Frontline Ltd. will pay about $1.5 billion for Frontline 2012 Ltd., which was split off to control the company’s most modern ships and orders for new carriers. The combination will create a business that’s big enough to attract investment for further expansion, said Eirik Haavaldsen, an analyst at Pareto Securities AS in Oslo.
“This will create one platform for all their vessels that will allow them to start doing more merger-and-acquisition activity,” said Erik Nikolai Stavseth, an analyst at Arctic Securities ASA in Oslo. “It’s been known for a while that they wanted to create one entity, it’s a gathering of the pieces.”
Fredriksen, 71, has a net worth of $11.1 billion and owns assets from oil-drilling platforms to fish farms, according to data compiled by Bloomberg. The reorganization of Frontline, which he has controlled since 1996, takes place at a time when rates for shipping oil are surging. Saudi Arabia is leading OPEC in a policy of maintaining output to defend market share against booming U.S. output, causing a global supply glut.
Shares of Frontline Ltd. closed 2.8 percent lower at 19.96 kroner ($2.51) in Oslo. Those of the 2012 business climbed 11 percent.
Frontline Ltd. will buy Frontline 2012 by issuing 584 million shares worth almost 12 billion kroner, with the holder of each share in Frontline 2012 receiving 2.55 Frontline shares.

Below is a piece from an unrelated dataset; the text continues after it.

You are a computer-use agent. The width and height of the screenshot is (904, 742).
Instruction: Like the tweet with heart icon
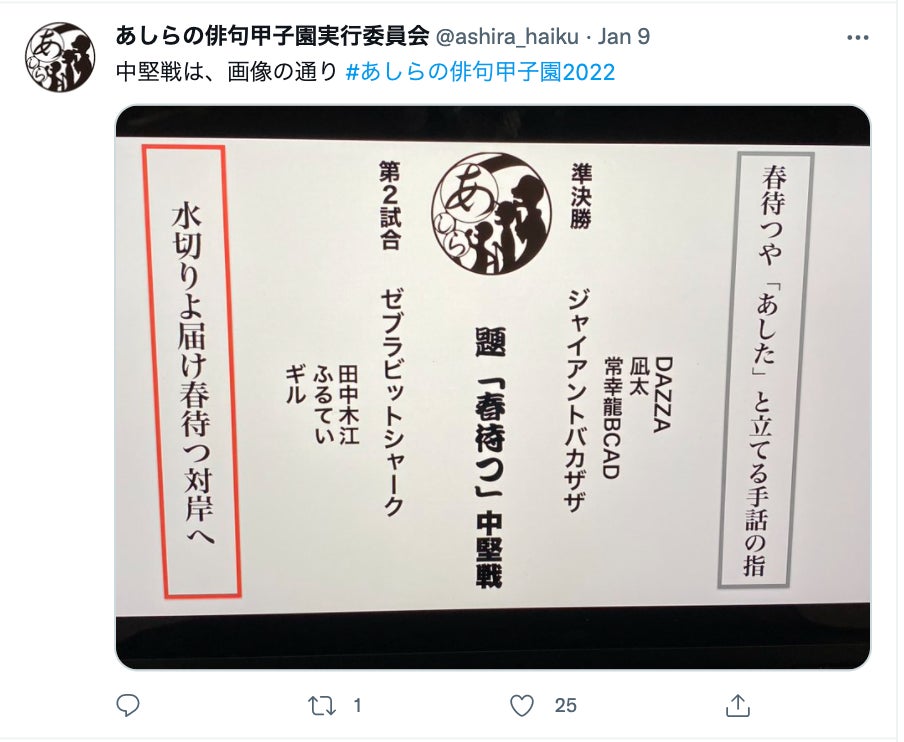(x=522, y=706)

“By merging Frontline and Frontline 2012 we will regain Frontline’s position as a leading tanker company,” Fredriksen, who is chairman of both, said in a statement. “The combined company will have a large fleet and a strong balance sheet, which puts us in a position to gain further market share through acquisitions and consolidation opportunities.”

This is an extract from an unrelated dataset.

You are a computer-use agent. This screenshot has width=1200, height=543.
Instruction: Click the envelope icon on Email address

Fredriksen split Frontline to withstand falling tanker rates and avoid default. The combined company will have a fleet of about 90 vessels and about 22 new vessels scheduled for delivery from 2015 to 2017.

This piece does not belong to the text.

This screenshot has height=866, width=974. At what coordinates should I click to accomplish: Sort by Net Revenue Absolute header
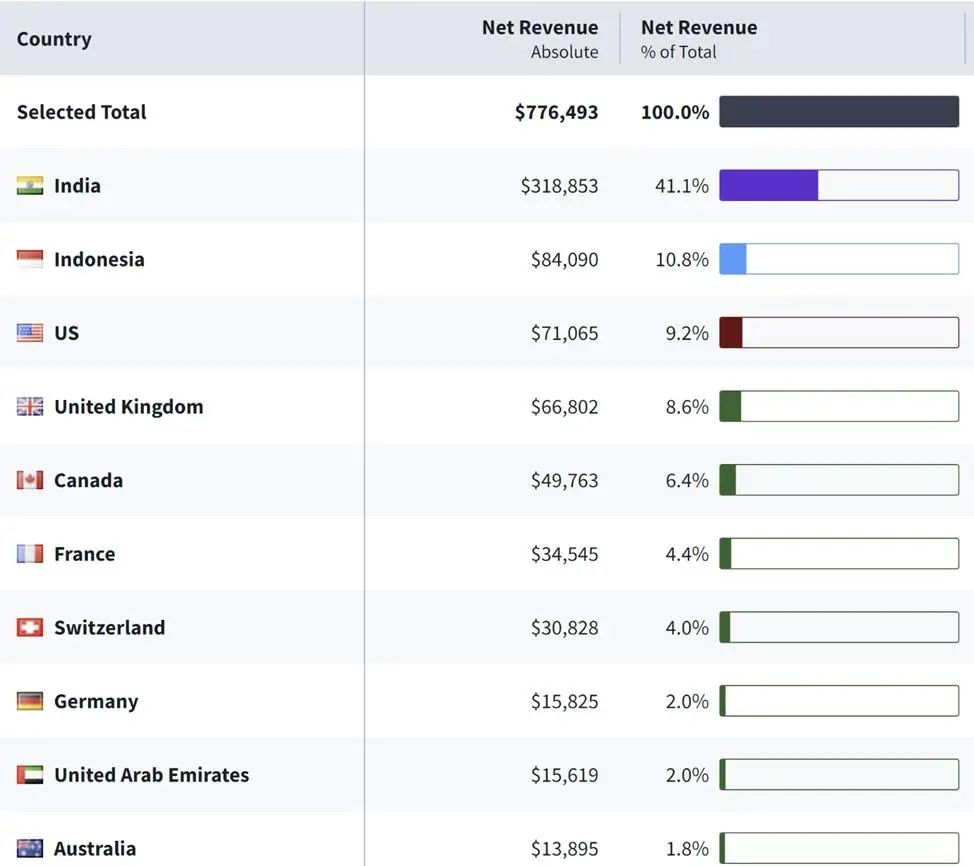click(x=540, y=39)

“With the current strong tanker market and attractive cash break-even rates, we believe the combined company will generate significant free cash,” Fredriksen said. “The intention is to pay out excess cash as dividends at the board’s discretion.”
Rates for very large crude carriers sailing to Japan from Saudi Arabia, a benchmark route, averaged $63,481 a day this year, according to data from the Baltic Exchange. That’s the highest for the first six months of any year since at least 2009, its data show.
The merger is expected to close as soon as possible after special general meetings to be held in the fourth quarter. After the transaction Fredriksen’s Hemen Holding and Ship Finance will own 52 percent and 7 percent respectively of the combined company.
“This company will become a preferred tanker company for investors,” Pareto’s Haavaldsen said by phone. “You need to have a big market cap, a liquid stock and you need to pay a dividend.”